◆ TEXT EXTRACT
Title: Sparse Representation of Depth Maps for Efficient Transform Coding

(Presentation is available in pdf format.)
Monday, February 14, 2011, 11:00 am to 12:00 noon
ASB 9705, Simon Fraser University, Burnaby, BC


Compression of depth maps is important for "image plus depth" representation of multiview images, which enables synthesis of novel intermediate views via depth-image-based rendering (DIBR) at decoder. Since depth map is only a means to the end of view synthesis and not itself viewed, we propose to explicitly manipulate depth values, without causing severe synthesized view distortion, in order to maximize representation sparsity in the transform domain for compression gain.

More specifically, we present two methods to find sparse representations in the compressed domain. In the first method, we define a "don't care region" (DCR) for each depth pixel, where a depth value outside the DCR will lead to a synthesized distortion larger than a threshold value T during DIBR. We then find a sparse representation in the compressed domain by iteratively solving a weighted l_1 minimization via linear programming, so that the sought depth signal remains inside the defined per-pixel DCRs.

◆ TO BE DONE
1. Summarize the abstract on sparse depth-map representation in two sentences.
2. Write the next part of the abstract on sparse depth-map representation, starting after its last sentence.

◆ RECORDS SUPPLIED

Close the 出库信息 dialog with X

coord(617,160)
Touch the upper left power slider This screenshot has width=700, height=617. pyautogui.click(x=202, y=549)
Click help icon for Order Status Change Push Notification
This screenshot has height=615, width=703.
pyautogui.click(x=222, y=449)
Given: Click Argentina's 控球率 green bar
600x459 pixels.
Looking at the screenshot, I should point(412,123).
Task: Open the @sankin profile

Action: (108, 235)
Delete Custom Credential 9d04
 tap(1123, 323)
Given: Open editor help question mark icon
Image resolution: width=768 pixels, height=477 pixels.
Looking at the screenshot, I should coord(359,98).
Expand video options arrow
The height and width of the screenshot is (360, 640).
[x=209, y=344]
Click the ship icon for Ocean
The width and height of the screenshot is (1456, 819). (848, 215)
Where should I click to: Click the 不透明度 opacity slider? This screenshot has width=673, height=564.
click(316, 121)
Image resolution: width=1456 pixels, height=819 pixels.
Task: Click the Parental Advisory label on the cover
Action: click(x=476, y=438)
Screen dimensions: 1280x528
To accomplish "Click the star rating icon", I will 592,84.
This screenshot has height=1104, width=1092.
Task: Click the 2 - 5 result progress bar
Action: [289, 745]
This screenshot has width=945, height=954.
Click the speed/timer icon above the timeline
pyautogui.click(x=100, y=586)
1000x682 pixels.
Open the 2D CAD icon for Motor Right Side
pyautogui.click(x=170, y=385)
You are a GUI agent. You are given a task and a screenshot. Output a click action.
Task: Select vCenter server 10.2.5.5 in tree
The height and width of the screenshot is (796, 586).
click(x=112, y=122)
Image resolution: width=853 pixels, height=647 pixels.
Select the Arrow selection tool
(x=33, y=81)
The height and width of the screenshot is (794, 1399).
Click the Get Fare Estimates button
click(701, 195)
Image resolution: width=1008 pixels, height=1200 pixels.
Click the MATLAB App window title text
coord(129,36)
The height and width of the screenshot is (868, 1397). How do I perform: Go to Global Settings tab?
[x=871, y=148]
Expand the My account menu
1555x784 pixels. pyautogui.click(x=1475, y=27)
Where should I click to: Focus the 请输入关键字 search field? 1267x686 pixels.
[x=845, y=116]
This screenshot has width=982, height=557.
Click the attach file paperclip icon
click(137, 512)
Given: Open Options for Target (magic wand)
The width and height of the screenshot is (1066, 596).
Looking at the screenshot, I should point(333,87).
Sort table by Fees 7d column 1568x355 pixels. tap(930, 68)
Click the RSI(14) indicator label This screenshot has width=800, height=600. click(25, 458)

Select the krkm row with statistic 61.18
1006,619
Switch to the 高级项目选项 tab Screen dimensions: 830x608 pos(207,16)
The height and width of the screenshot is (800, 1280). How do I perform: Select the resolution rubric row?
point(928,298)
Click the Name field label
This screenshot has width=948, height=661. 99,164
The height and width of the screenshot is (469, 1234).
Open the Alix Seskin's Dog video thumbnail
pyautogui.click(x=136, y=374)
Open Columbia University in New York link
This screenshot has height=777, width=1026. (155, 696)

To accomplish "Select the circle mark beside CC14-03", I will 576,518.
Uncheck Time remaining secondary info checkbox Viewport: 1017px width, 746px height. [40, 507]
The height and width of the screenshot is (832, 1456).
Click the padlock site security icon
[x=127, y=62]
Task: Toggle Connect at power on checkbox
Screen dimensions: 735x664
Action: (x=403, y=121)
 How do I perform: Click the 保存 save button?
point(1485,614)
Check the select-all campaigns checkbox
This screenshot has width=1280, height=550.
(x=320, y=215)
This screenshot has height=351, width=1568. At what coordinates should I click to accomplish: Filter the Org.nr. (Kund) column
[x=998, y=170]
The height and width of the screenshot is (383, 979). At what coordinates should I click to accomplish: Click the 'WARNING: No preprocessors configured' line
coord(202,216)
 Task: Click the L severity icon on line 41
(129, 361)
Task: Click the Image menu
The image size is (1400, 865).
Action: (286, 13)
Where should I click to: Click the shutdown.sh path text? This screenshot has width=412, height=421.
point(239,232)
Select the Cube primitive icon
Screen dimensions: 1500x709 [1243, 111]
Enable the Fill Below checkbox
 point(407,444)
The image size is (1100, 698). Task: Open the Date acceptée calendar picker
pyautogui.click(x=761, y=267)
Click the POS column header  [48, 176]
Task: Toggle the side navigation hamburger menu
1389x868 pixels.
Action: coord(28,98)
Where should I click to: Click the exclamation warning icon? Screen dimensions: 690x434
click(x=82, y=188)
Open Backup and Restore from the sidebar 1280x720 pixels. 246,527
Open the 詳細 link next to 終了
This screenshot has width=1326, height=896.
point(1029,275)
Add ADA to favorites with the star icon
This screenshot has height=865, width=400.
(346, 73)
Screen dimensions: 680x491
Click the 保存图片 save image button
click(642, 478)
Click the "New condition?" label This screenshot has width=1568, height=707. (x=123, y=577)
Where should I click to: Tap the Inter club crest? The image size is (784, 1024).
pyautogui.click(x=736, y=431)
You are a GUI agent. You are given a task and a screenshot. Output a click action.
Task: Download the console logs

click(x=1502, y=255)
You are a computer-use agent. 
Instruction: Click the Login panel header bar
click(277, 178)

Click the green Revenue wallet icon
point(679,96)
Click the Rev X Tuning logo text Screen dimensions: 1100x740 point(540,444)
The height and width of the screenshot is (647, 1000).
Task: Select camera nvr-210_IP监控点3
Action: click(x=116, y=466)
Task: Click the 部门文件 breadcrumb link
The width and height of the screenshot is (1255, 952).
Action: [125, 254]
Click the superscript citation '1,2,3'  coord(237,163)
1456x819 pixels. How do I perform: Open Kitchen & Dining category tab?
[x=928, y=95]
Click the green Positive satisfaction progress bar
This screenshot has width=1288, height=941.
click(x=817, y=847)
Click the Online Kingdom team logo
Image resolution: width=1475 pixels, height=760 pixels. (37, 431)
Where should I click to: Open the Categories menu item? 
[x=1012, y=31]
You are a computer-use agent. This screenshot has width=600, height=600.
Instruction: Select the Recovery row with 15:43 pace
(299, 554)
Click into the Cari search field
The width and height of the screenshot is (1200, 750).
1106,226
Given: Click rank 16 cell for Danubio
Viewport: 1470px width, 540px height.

◆ EXPECTED OUTPUTS
1. Depth maps are used only to synthesize intermediate views through depth-image-based rendering and are not viewed themselves, so the work proposes adjusting depth values, without causing severe synthesized view distortion, to maximize sparsity in the transform domain for compression gain. In the first of two methods, each depth pixel gets a "don't care region" beyond which synthesized distortion would exceed a threshold T, and a sparse representation is found by iteratively solving a weighted l_1 minimization via linear programming that keeps the depth signal inside those regions.

2.
In the second method, for each pixel in the depth map, we first define a quadratic penalty function, with minimum at ground truth depth value and the parabola's sharpness decided based on synthesized view's distortion sensitivity to the pixel's depth value during DIBR. We then define an objective for a depth signal in a code block as a weighted sum of: i) signal's sparsity in the compressed domain, and ii) per-pixel synthesized view distortion penalties for chosen signal. We subsequently replace the difficult-to-solve l_0-norm (sparsity) in the objective with a computationally inexpensive weighted l_2-norm. For the weighted l_2-norm to promote sparsity, we solve the optimization iteratively, where at each iteration weights are readjusted to mimic sparsity-promoting l_{tau}-norm, 0 < tau <= 1. Using JPEG as an example transform codec, we show that our methods exhibit significant compression gain for the interpolated view over compression of unaltered depth maps.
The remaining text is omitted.